China Early Bond Redemptions Spur Investor Concern Over Losses

  • Xuanhua Beishan plans early redemption of $93 million bonds
  • Concern over face-value redemption may see LGFV bonds decline

A Chinese local-government financing vehicle’s plan for early bond redemption is raising onshore investor concern that more companies will follow suit, creating the potential for losses if notes are bought back at below-market prices.

Hebei Xuanhua Beishan Industrial Park Investment Co., which is based in the northern province of Hebei, plans to hold a meeting with bondholders to discuss early repayment of the 600 million yuan ($93 million) in notes issued in June 2014, according to a statement on the Chinamoney website Thursday. The Xuanhua government plans to pay principal with proceeds of a separate bond sale, the statement said.

Premier Li Keqiang’s program for cleaning up local government debt, which allows regional authorities to directly issue municipal notes to replace expensive corporate securities, has helped boost their capital. Their financing arms, or LGFVs, have strong motivation to redeem old notes early after their liquidity turned ample, said Hua Chuang Securities Co. in a report Friday.

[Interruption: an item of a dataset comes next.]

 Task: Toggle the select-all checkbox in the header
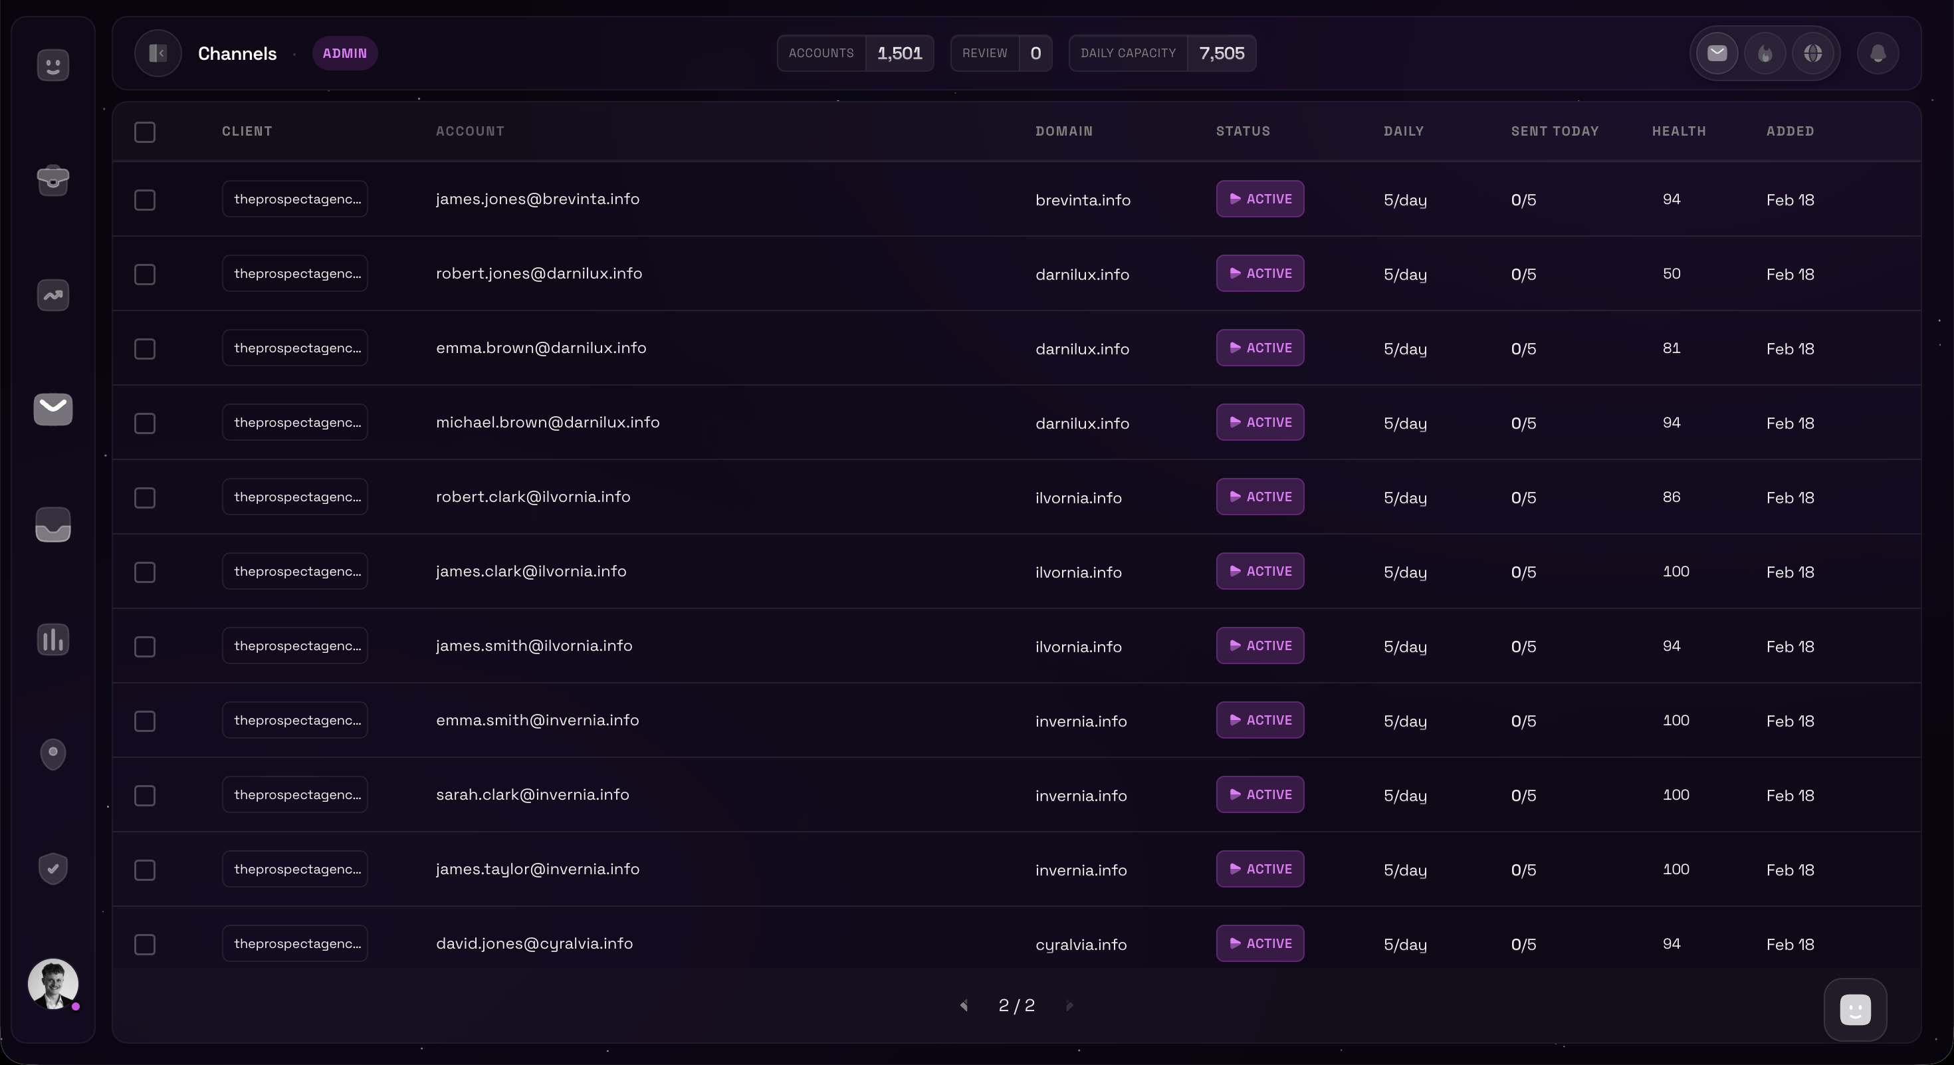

“If the issuers redeem the bonds at face value, investors who bought the bonds in the secondary market would suffer big losses,” analysts led by Qu Qing at Hua Chuang Securities wrote in the report. “If they redeem the bonds at market value, investors would not suffer losses.”

Xuanhua Beishan’s 2021 bond traded at 109 yuan Thursday, compared with their 100 yuan face value, according to Chinabond data. Xuanhua Beishan Industrial Park sold the bonds in June 2014 with a coupon of 8.6 percent.

China Development Bank Corp., lead underwriter for LGFV Hainan Communications Investment Holdings Co.’s notes due May 2019, will hold a meeting with bond holders May 6 to vote on early repayment, according to a statement on Chinamoney website Thursday. It sold the 1 billion yuan of debt with a coupon rate of 7.05 percent in May 2014.

“If investors’ concern escalates, it may lead to a decline in LGFV bonds,” SWS Research Co. analysts led by Chen Kang wrote in a report Friday.